According to the report, the proportion of the undernourished in the country has increased from 15 per cent to 15.3 per cent of the population. Although this looks marginal in percentage terms, it translates to more than an additional 4 million people.
Also, the prevalence of children who have low weight for their height has increased massively — from 15.1 per cent to 17.3 per cent.
At the current level of projected population, this means that the number of wasted children in India went up from 17.2 million to 19.7 million in the span of a few years (considering that 0-4 year olds make up 114 million of India’s population).
However, stunting is slowly coming under control. Using the same population proxy, India has been successful in saving 4 million kids from the scourge of stunting and saved nearly 2 million kids under five years from dying.
The problem of nutrition
While describing the high variation in the range of values across countries, the GHI report says: “For some countries, high scores are driven by high rates of undernourishment, reflecting a lack of calories for large swathes of the population. For others, high scores result from high levels of child wasting, reflecting acute undernutrition; child stunting, reflecting chronic undernutrition; and/or child mortality, reflecting children’s hunger and nutrition levels.”
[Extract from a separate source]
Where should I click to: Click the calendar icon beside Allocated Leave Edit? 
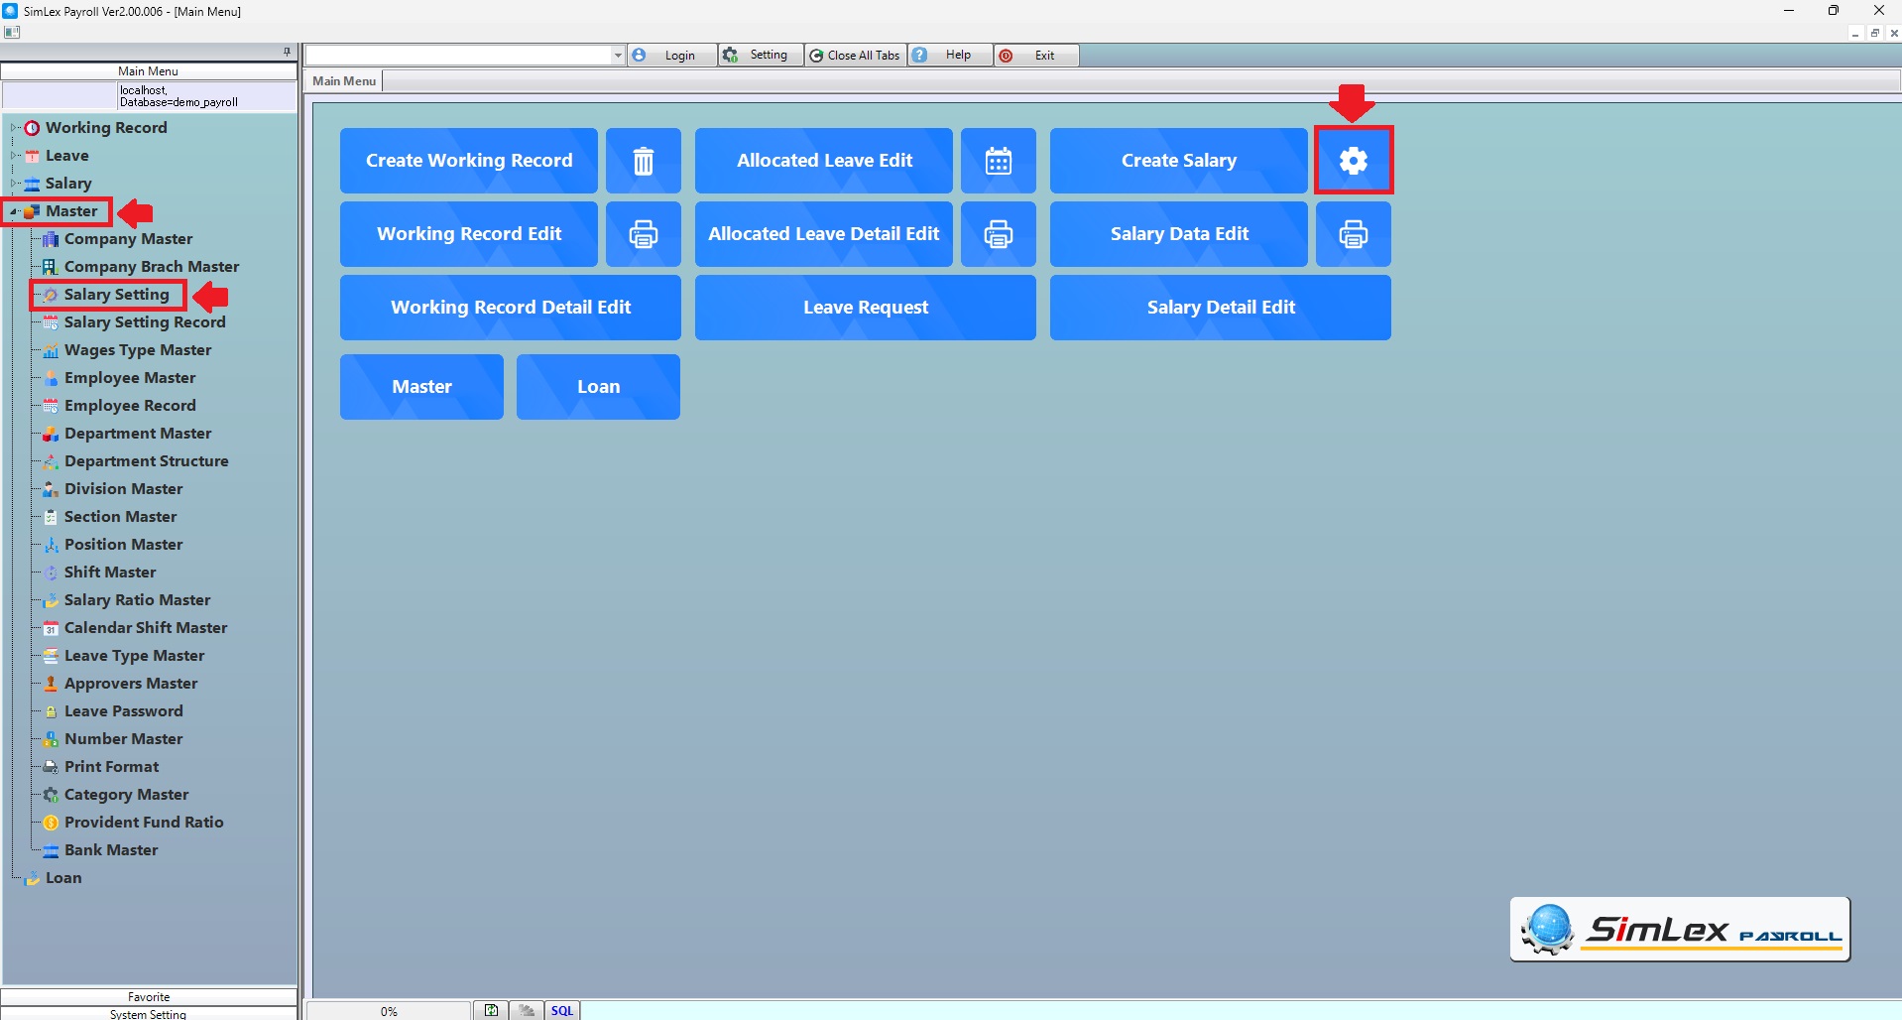(x=998, y=161)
The latter is a major problem for India.
The country boasts of implementing the world’s biggest food security programme. But even so, India falls behind on nutrition, which is key for complete human nourishment. Business Standard looked at data from six countries to ascertain India’s situation.
India is 40 per cent below the global average vegetable consumption. An average Indian consumes 80 kg of vegetables in a year, compared to 140 kg globally, according to OurWorldInData, a global data repository.
Fruits are another category of nutritious food, and India falls 30 per cent behind the world here. The average Indian eats 56 kg of fruit per year, compared to 78 kg globally. India falls to sixth place among the small group analysed here.
“In the majority of safety net schemes, the focus is mostly on providing a cereal-based diet, thus lacking in diet diversity, with minimal use of food groups like millets, pulses, vegetables and dairy,” Neha Pathania, senior nutritionist, Paras Hospitals, Gurugram, told Business Standard.
The trend is similar in meat consumption, too. An average Indian consumes 3.78 kilograms of meat in one year! In Vietnam, with similar levels of GDP per capita as India, meat consumption is a whopping 15 times higher.
In Nigeria, it is 7.15 kg, whereas in Indonesia, meat consumption stands at 11.7 kg per year. Bangladesh, too, has a higher meat intake than India — 4.04 kg per person per year, according to OurWorldInData.